> **TO BE DONE**
Reproduce the entries below verbatim, from their first line through the line containing "will [x=67, y=172].".

++++

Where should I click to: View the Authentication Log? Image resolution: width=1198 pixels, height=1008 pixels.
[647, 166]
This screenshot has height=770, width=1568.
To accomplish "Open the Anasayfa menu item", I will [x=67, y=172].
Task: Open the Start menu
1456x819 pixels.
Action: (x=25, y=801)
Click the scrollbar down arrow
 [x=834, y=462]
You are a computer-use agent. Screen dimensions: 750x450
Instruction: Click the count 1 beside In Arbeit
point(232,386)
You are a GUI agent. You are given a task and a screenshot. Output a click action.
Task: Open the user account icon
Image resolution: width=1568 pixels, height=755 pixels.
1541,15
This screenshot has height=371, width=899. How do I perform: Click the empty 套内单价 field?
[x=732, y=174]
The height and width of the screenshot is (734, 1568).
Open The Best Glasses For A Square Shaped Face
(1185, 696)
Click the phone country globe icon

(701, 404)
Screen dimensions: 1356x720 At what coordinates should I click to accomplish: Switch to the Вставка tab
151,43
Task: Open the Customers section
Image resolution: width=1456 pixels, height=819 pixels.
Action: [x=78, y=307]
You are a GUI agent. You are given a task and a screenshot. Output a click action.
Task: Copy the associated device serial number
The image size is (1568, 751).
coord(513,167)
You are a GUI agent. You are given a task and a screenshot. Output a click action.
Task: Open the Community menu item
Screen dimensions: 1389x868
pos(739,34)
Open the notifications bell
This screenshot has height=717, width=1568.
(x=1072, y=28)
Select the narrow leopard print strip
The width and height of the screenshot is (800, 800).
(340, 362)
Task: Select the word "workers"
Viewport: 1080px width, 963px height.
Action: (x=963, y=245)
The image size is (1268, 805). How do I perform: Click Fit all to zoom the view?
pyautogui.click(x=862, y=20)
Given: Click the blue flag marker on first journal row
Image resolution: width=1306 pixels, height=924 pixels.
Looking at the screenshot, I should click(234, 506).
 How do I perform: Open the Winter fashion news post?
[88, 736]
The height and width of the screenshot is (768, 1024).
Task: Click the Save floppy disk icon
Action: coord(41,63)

++++

> **SOLUTION TO THIS TASK**
Where should I click to: View the Authentication Log? Image resolution: width=1198 pixels, height=1008 pixels.
[647, 166]
This screenshot has height=770, width=1568.
To accomplish "Open the Anasayfa menu item", I will [x=67, y=172].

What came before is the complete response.